Aim of the task:
Go to the line holding "Given: Open the" in the data below and repeat it exactly, then each line after it up to and including the one holding "You are a computer-use". Omit pictures.

Stored data:
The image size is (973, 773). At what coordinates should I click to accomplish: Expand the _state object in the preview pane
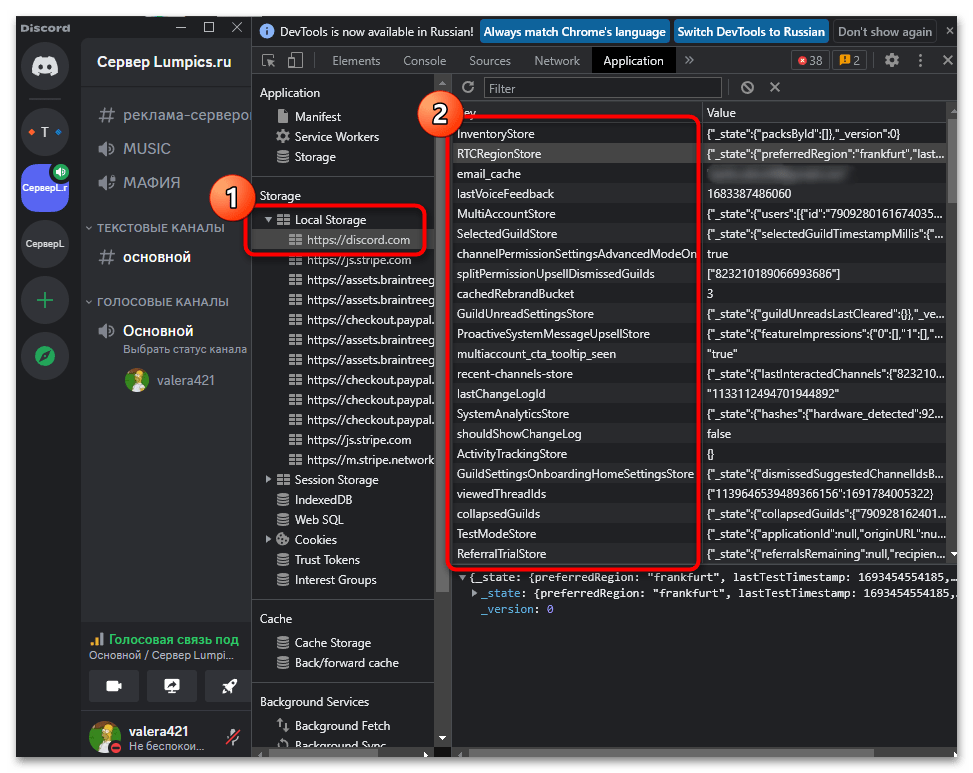tap(474, 591)
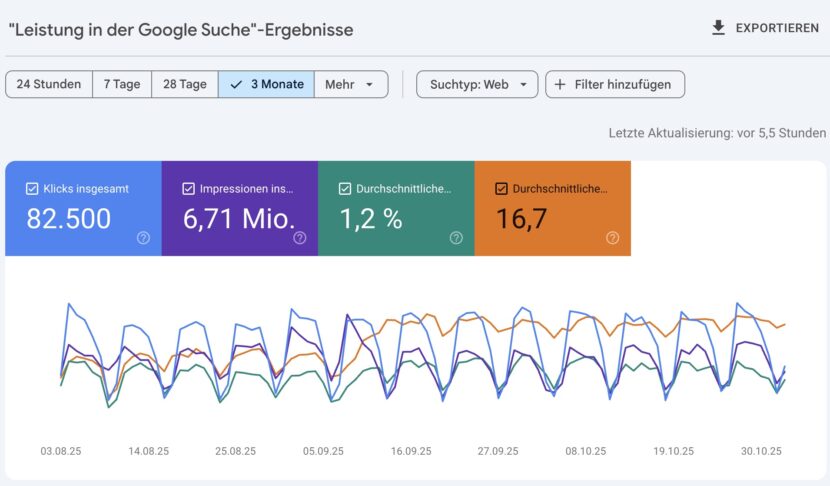
Task: Select the 28 Tage time range
Action: pyautogui.click(x=184, y=85)

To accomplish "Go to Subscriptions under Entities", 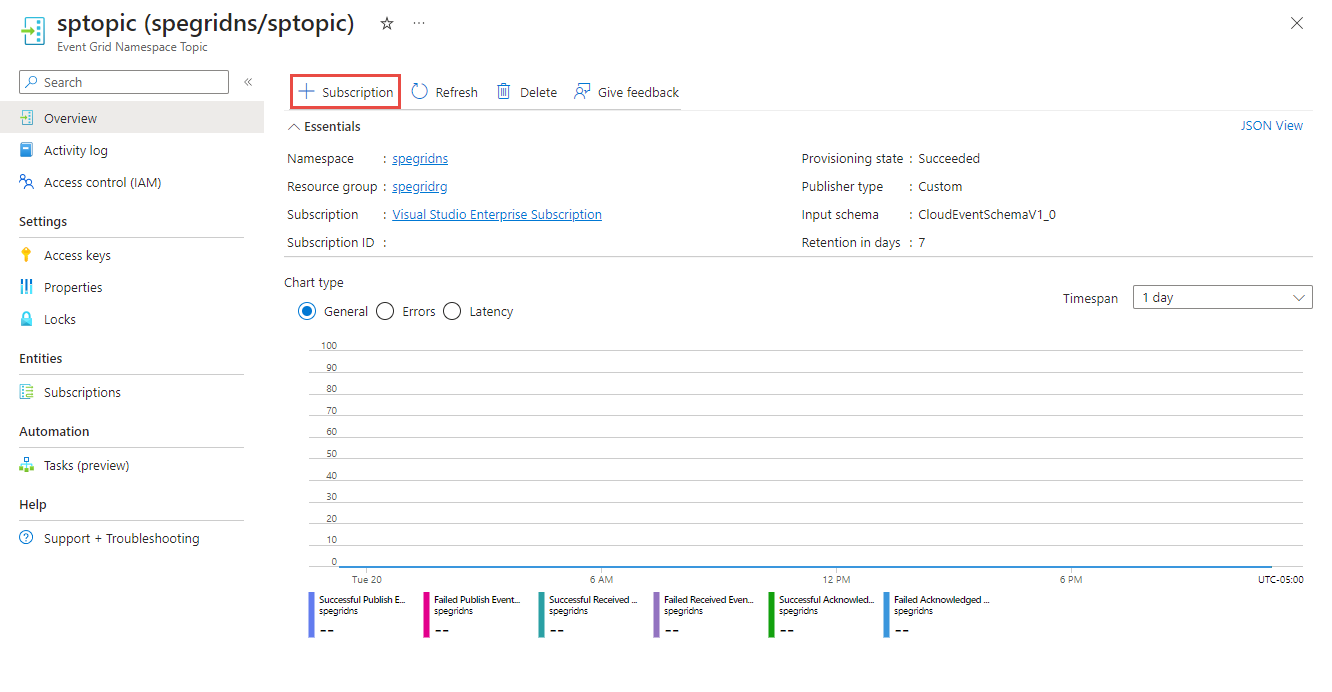I will tap(82, 392).
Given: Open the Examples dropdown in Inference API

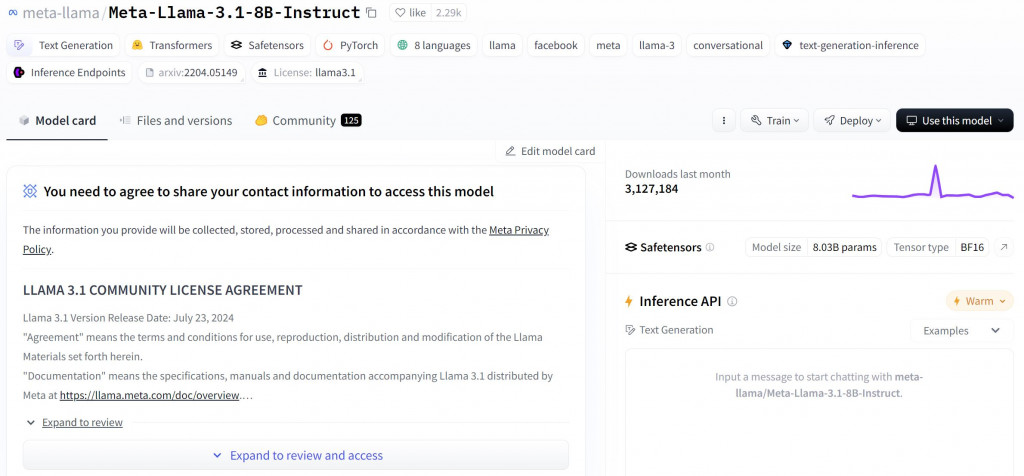Looking at the screenshot, I should 961,330.
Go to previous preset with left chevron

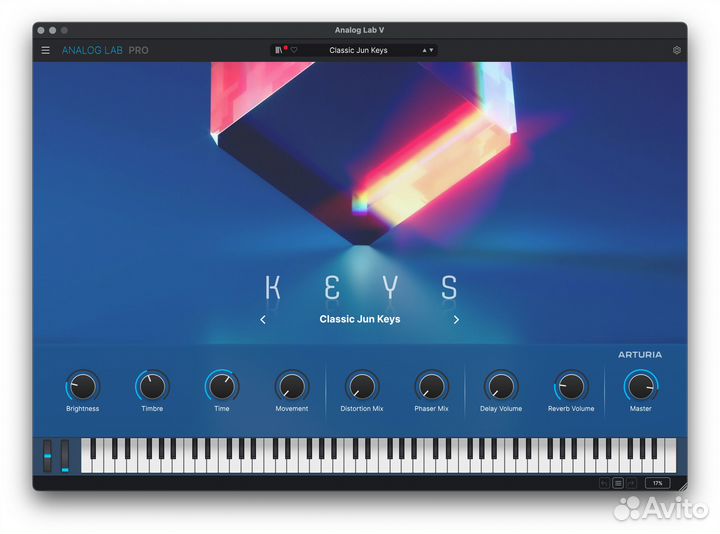[263, 320]
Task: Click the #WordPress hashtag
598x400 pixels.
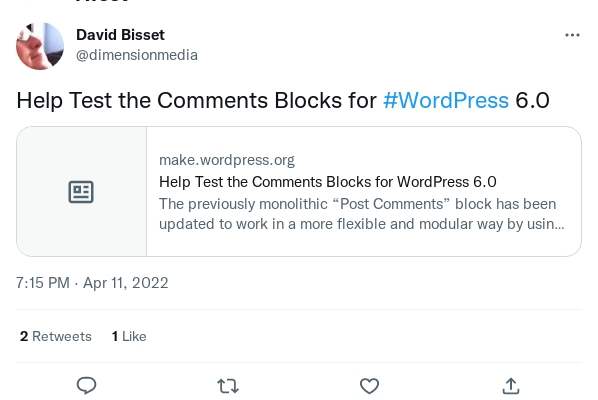Action: (446, 100)
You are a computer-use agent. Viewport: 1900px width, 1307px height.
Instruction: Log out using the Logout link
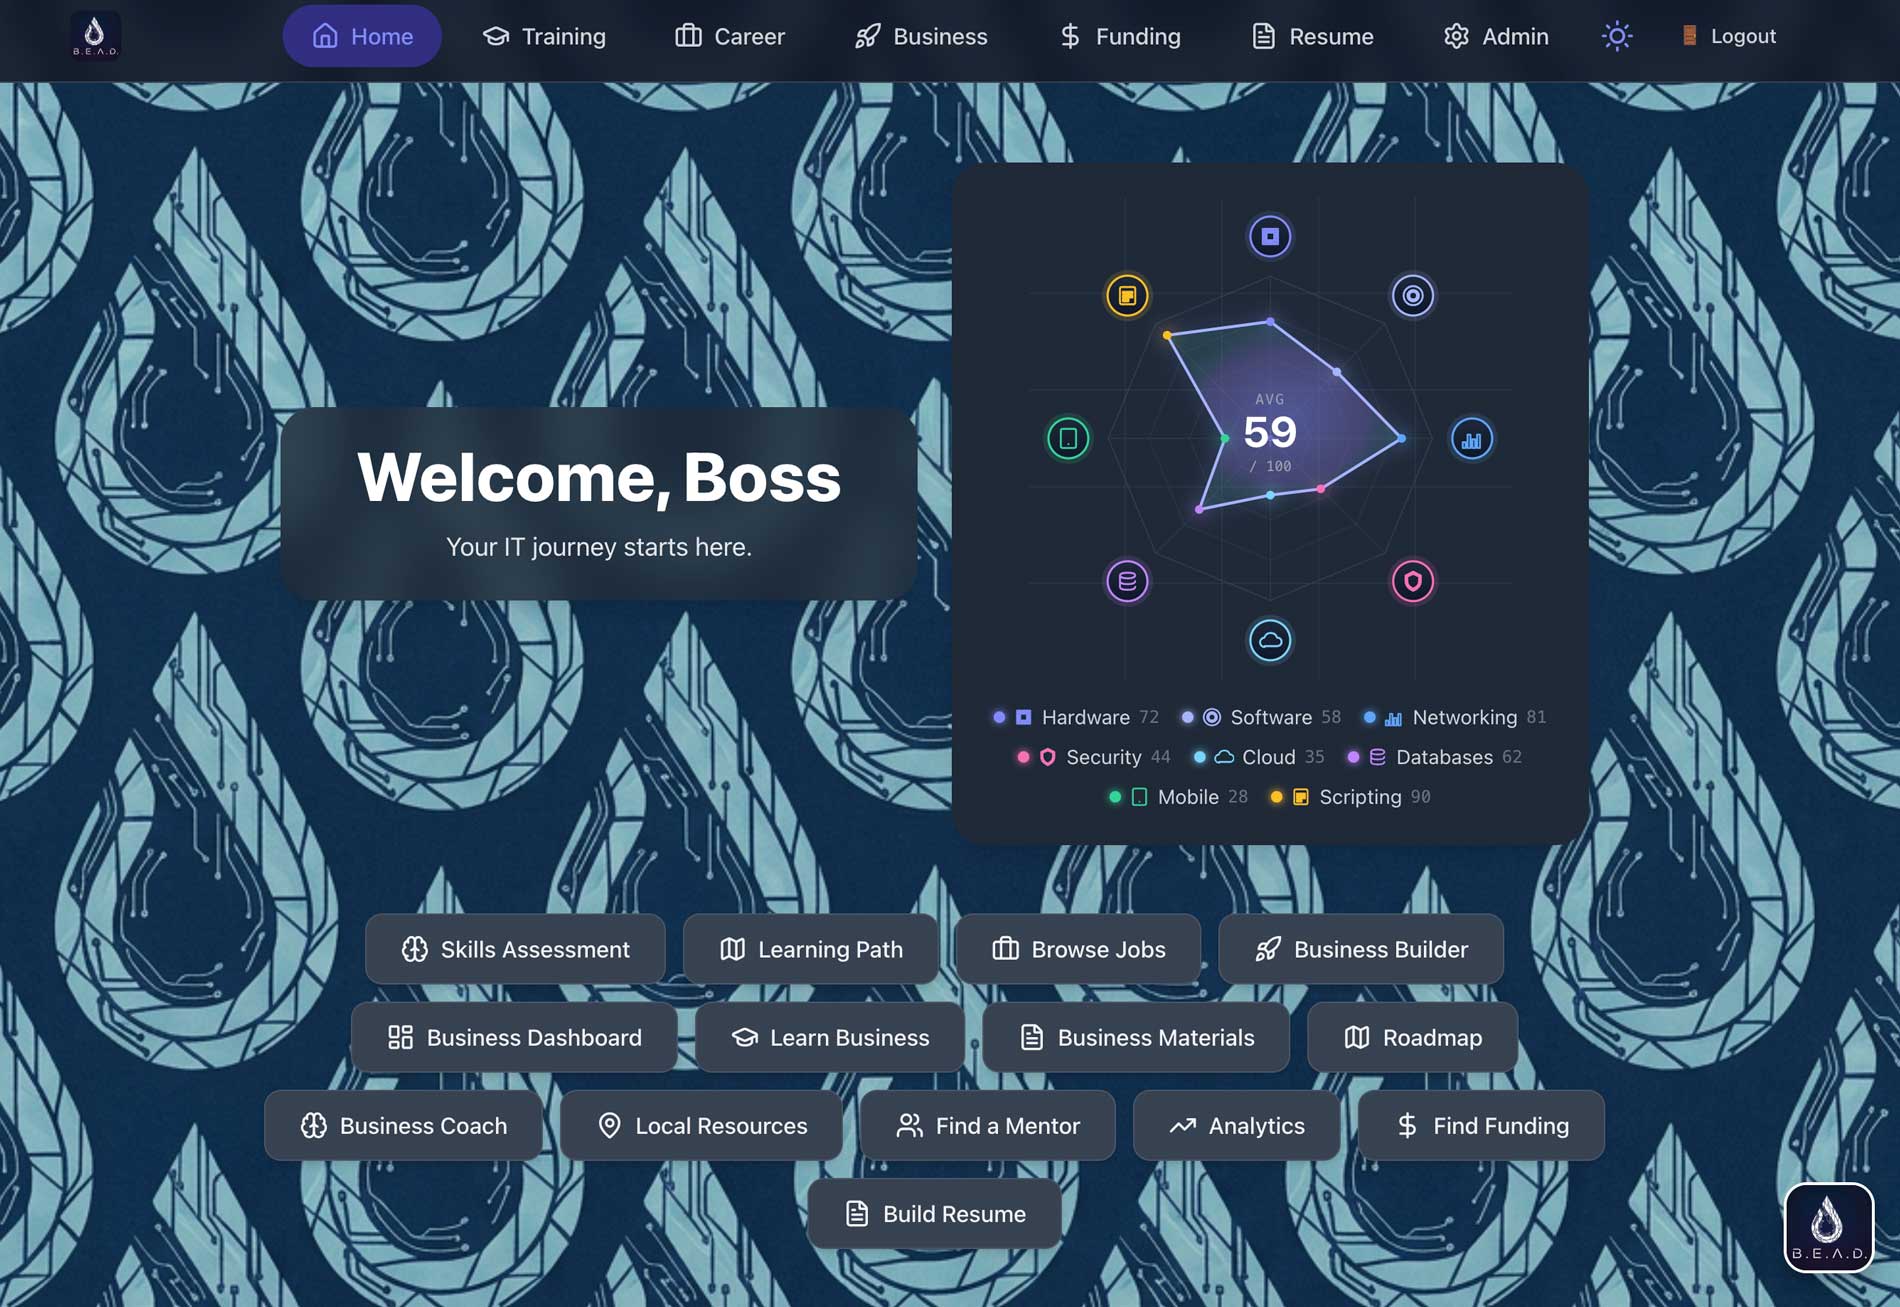tap(1728, 36)
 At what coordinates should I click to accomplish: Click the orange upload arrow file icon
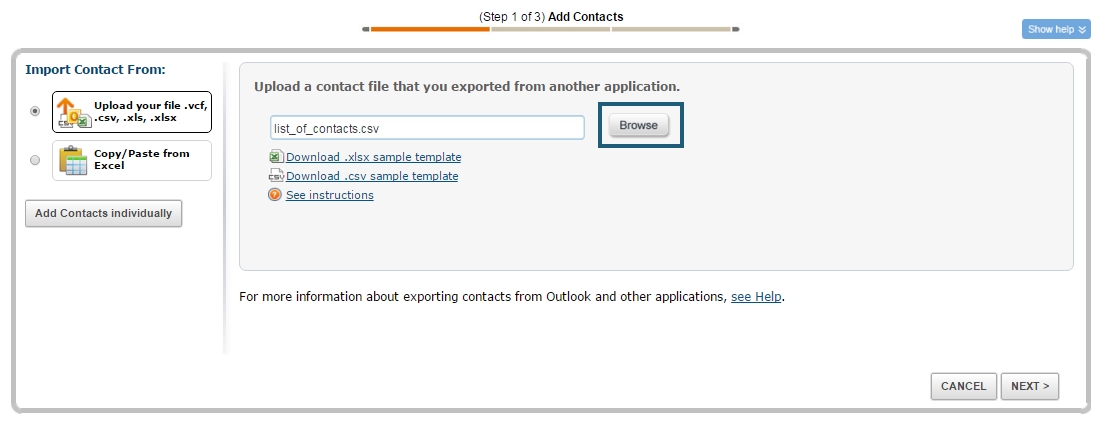[72, 112]
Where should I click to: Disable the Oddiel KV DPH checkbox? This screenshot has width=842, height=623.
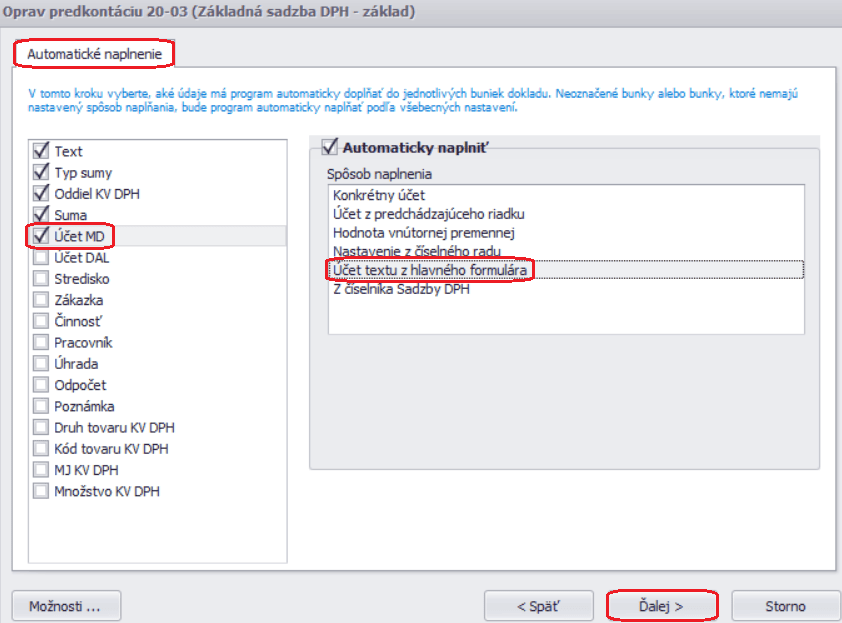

Answer for this exercise:
Given: Open the Examples dropdown in Inference API

Looking at the screenshot, I should 961,330.
Go to previous preset with left chevron

[263, 320]
Task: Click the #WordPress hashtag
598x400 pixels.
Action: (446, 100)
You are a computer-use agent. Viewport: 1900px width, 1307px height.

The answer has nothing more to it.